Martin Sherman’s work concentrates on the last 12 years of the life of the billionaire and his relationships with women by using documentary resources without the play being a documentary itself. Important people in the life of Onassis, such as his daughter Christina and his first wife Tina Livanos, are missing in the work to allow the author to focus primarily on the relationship Aristotle - Jacqueline and the fight for prevalence of one over the other.
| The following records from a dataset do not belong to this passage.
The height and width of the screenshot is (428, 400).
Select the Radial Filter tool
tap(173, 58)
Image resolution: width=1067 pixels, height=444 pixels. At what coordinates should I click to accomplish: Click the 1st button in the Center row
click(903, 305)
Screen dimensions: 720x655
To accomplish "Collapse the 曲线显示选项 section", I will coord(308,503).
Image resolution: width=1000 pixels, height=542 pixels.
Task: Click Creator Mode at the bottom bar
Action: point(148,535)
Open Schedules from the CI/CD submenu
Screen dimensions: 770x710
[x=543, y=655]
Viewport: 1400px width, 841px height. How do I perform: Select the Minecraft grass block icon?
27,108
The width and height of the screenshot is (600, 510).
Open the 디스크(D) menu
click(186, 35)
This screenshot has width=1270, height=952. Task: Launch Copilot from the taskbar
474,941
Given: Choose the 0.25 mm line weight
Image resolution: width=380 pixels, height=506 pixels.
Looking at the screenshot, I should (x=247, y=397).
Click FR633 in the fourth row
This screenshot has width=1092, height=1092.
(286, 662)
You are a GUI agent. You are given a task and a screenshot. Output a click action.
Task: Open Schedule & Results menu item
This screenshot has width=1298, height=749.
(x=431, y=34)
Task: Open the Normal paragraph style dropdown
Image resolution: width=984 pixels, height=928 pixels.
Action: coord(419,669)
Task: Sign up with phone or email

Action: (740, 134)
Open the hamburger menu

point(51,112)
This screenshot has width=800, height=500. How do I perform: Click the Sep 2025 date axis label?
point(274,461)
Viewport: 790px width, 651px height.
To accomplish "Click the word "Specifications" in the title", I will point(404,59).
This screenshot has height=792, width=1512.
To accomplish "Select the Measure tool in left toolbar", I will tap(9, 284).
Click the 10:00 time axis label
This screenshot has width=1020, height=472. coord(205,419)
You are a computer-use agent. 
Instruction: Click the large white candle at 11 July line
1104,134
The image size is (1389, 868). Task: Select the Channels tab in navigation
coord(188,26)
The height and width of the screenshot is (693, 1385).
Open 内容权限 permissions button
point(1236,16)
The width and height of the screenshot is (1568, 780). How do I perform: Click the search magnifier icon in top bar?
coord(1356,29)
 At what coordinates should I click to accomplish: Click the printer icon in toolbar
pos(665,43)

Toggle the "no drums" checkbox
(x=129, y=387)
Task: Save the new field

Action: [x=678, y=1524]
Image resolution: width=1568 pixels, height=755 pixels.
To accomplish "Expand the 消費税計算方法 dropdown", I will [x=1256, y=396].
"I had to give myself to a Turkish soldier to provide food for my family when I was 16 years old. Then I realized what a woman feels when she gives herself to a man. I know what to give women in bed. Ask your sister if you do not believe me," this is what Aristotle Onassis probably told Jacqueline Kennedy when he first met her. She was still the first lady of America; she had just lost her unborn child and recovered on the yacht of the billionaire. Shocked initially by her host’s straightforwardness Jacqueline was obviously intrigued by this man who was much more different from the men surrounding her. He allowed himself to treat her as a woman, as an object of sexual desire, irregardless whose wife she was and what her social status was. The history proved this tactics to be successful.
The relationship between the two as lovers and later as man and wife, is the heart of the play the scenes of which takes place not only on the famous yacht of Onassis but on his own island of Skorpios where the couple wed, and in the White House where the shipping magnate was invited as a special guest for the funeral of John F. Kennedy. Their pursuit of power over one another that originally stimulated these two powerful figures sexually, gradually turns into boredom devoid of any eroticism, it turns into bitter forbearance between a bored husband and a ruthless wife overspending for clothes.
Sherman systematically builds the image of a cynical Onassis, of a highly consumerist attitude towards the fair sex whose vital energy is concentrated entirely to possess famous women. Making money is taken as fact. It is difficult to say that the billionaire for whom world literature is limited to Homer and his taste to music is not beyond rebetiko, is able to value the art of Maria Callas. For him she is the opera diva, missing from his collection of famous lovers on the one hand and on the other gives intellectual flavour to his company of empty celebrities. Similarly, Jacqueline Kennedy symbolizes for Onassis the American upper class that never accepted him sincerely, and the possession of her is a victory over the next opponent.
The plot in "Onassis" is told entirely in the ancient Greek literary traditions. The storytellers are the financial advisers of Aristotle as they are his most trusted people, his closest friends, against compensation of course. The only people who continue to stand him until the end of his days. They are presented as paid hypocrites, willing to do anything to please their capricious employer. It is not coincidence that the Athens Foundation Alexander Onassis in the board of which are the heirs of the true financial associates of Onassis responded to the play explaining in an official statement that Evans' book is a work of fiction, not biography. Peter Evans commented that he was surprised that the businessmen of the Alexander Onassis Foundation needed five years to realize this.
As in any ancient Greek drama a choir sings in the "Onassis" play too. This is a rebetiko group with bouzouki and dances and its deliberate inferiority speaks of the artistic tastes and preferences of the protagonist. Excellent scenery with clear lines and minimalist style carry viewers from Greece to Washington and to yacht cruises, and the relevant video installations and audio effects contribute for the atmosphere of the narration.